● **Data extracts**
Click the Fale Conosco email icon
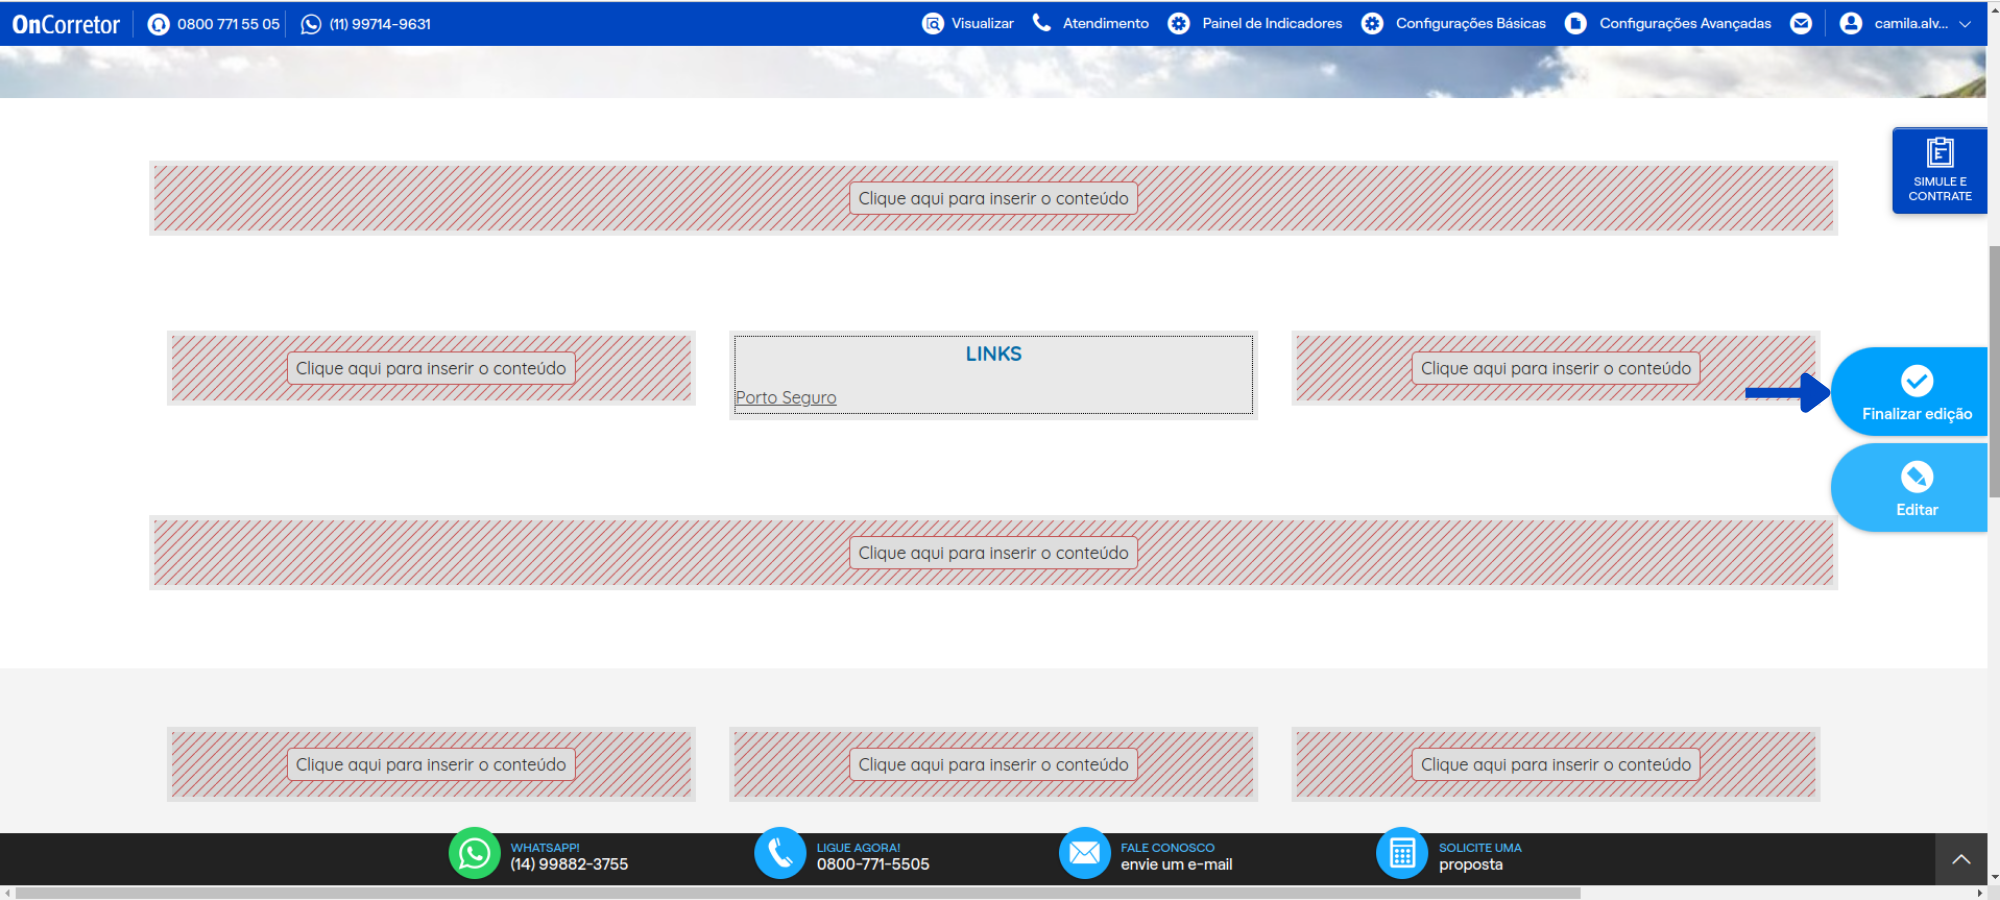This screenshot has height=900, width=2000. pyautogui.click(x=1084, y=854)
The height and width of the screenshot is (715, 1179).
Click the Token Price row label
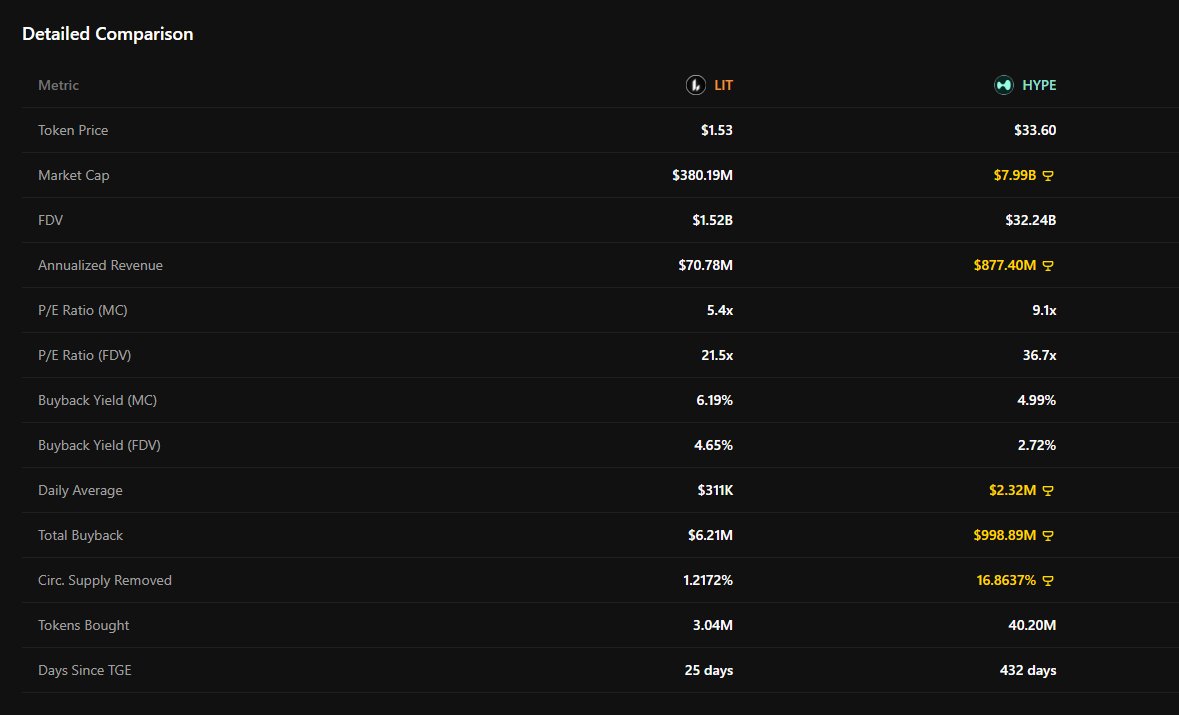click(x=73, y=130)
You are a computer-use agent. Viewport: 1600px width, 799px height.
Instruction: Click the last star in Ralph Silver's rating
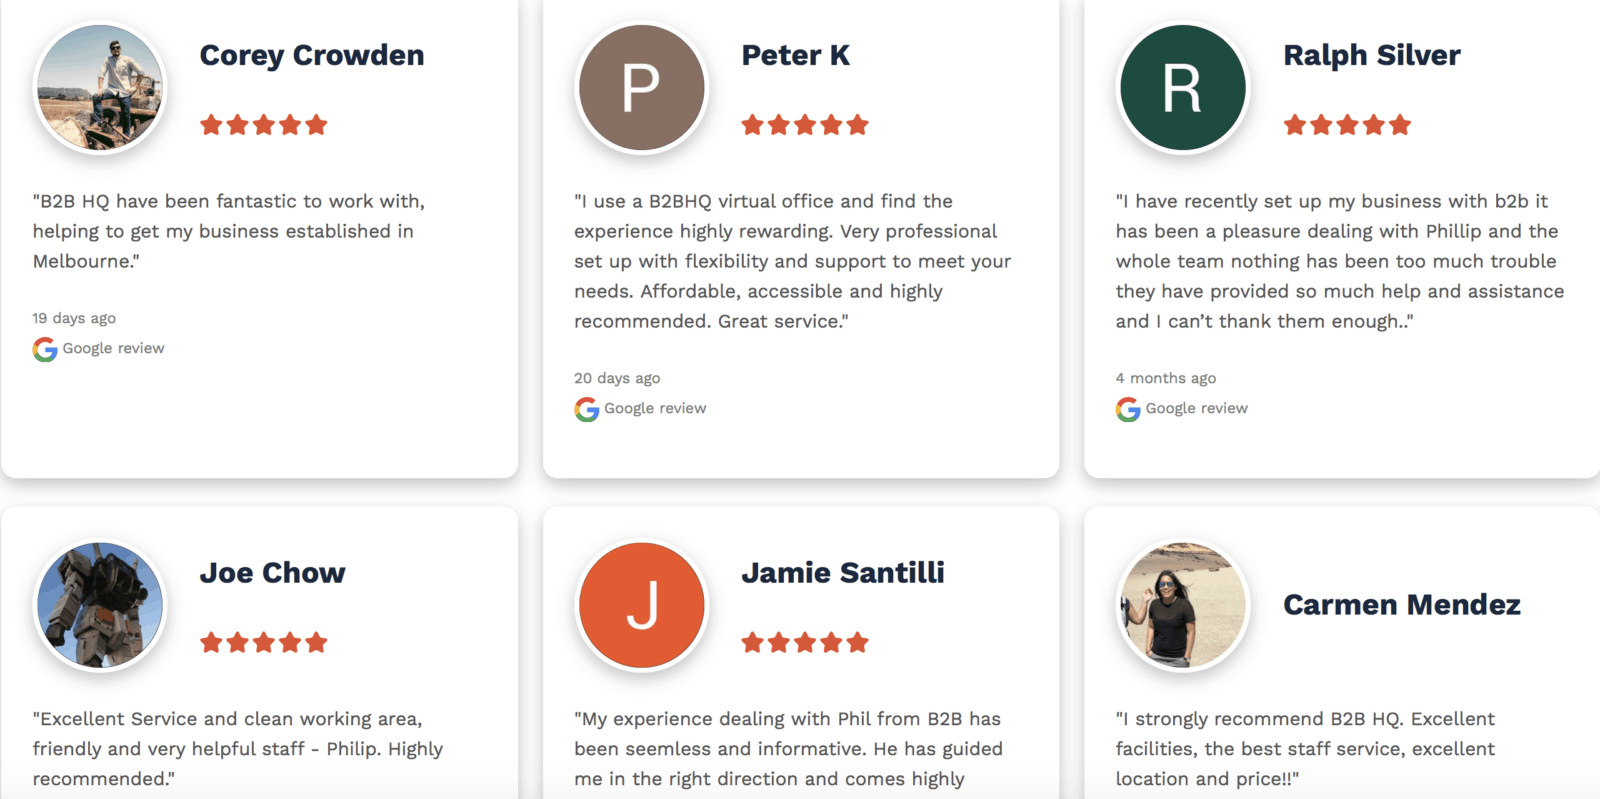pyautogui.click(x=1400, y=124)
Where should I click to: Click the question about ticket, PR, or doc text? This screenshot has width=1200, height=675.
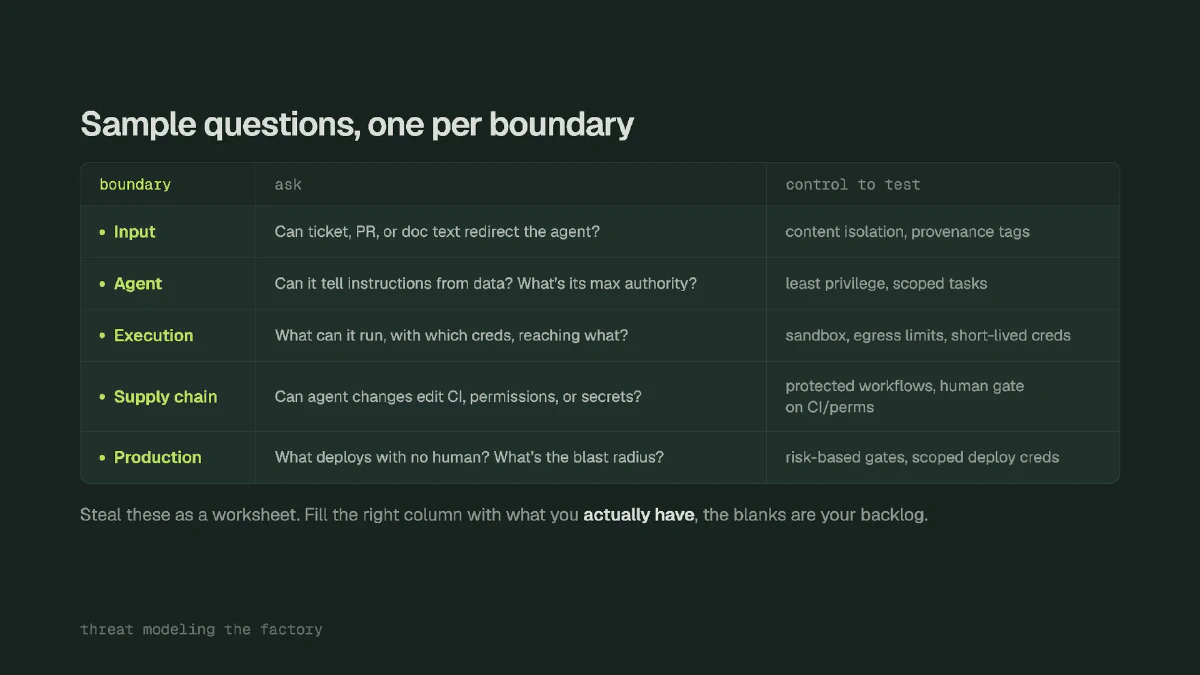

● **Work instruction**
Lines from the one that contains "The height and" to the final line of the material are the whole answer. Reproduce them word for word and skip the pictures.

● **Response to this task**
The height and width of the screenshot is (715, 1179).
Click the Token Price row label
click(x=73, y=130)
You are a computer-use agent. Viewport: 1600px width, 799px height.
Instruction: Click the last star in Ralph Silver's rating
pyautogui.click(x=1400, y=124)
Where should I click to: Click the question about ticket, PR, or doc text? This screenshot has width=1200, height=675.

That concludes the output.